### PASSAGE
Well, I said I would consider all possibilities.
Ever since I became a free agent earlier this month I’ve been scouring the online want ads in search of reasonably honest work.
I confess it’s been a little eerie not having any place to go during normal working hours.
I still go to my early morning boxing class in lower Manhattan twice a week and, in an effort to expand my job search, I approached two of my classmates to let them know I was looking for work—and promptly learned that both of them were unemployed as well.
On the way home last week I ran into a tsunami of commuters bubbling up out of the R train station at Rector Street and I struggled against the human tide to reach the Brooklyn bound platform.
On Friday morning I saw my bus, the X27—or my ex-bus— picking up passengers at Ridge Boulevard for the commute into Manhattan. But I wasn’t on board.
That evening I took the subway into midtown to meet some friends and I watched a woman on the D train carefully putting away her work ID card, wrapping the lanyard around the laminated photo and sliding the workplace dog tag into her purse.
I remember when I used to have one of those cards clipped to my belt like a dog license. And I think I know how my canine brethren feel right about now.
I like being off the leash and roaming around the countryside without a schedule, but I’m getting a little worried about being able to fill the old food dish.
I’ve got plenty to do, of course, a laundry list of personal projects I’ve been putting off for the longest time. And there’s also the laundry.
And I’m running across some intriguing employment opportunities in my job search, including this little number on Craig’s List.
All that Jizz
“Got Sperm?” the notice asked. “Earn up to $1,500 a month.”
Hey, now that sounds like something I could handle—in more ways than one.
“Be a hero,” the ad continued. “Become a sperm donor. Help create families.”

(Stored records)
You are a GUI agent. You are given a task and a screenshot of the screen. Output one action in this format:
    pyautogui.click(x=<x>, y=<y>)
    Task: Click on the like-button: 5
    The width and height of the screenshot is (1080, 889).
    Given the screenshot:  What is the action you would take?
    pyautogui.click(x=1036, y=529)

### WORK INSTRUCTIONS
1. Summarize the passage in two sentences.
2. Please quote the passage starting at "I still go to" and ending at "into her purse.".
The entries are separate material and stand apart from the passage.

### RESPONSES TO THE TASKS
1. Since becoming a free agent earlier this month, the writer has been scouring online want ads for work and finds it eerie to have no place to go during normal working hours. Watching commuters and a woman putting away her work ID card, the writer compares the situation to a dog off the leash, enjoying the lack of a schedule but worried about filling the food dish, and comes across a Craig's List ad seeking sperm donors.

2.
I still go to my early morning boxing class in lower Manhattan twice a week and, in an effort to expand my job search, I approached two of my classmates to let them know I was looking for work—and promptly learned that both of them were unemployed as well.
On the way home last week I ran into a tsunami of commuters bubbling up out of the R train station at Rector Street and I struggled against the human tide to reach the Brooklyn bound platform.
On Friday morning I saw my bus, the X27—or my ex-bus— picking up passengers at Ridge Boulevard for the commute into Manhattan. But I wasn’t on board.
That evening I took the subway into midtown to meet some friends and I watched a woman on the D train carefully putting away her work ID card, wrapping the lanyard around the laminated photo and sliding the workplace dog tag into her purse.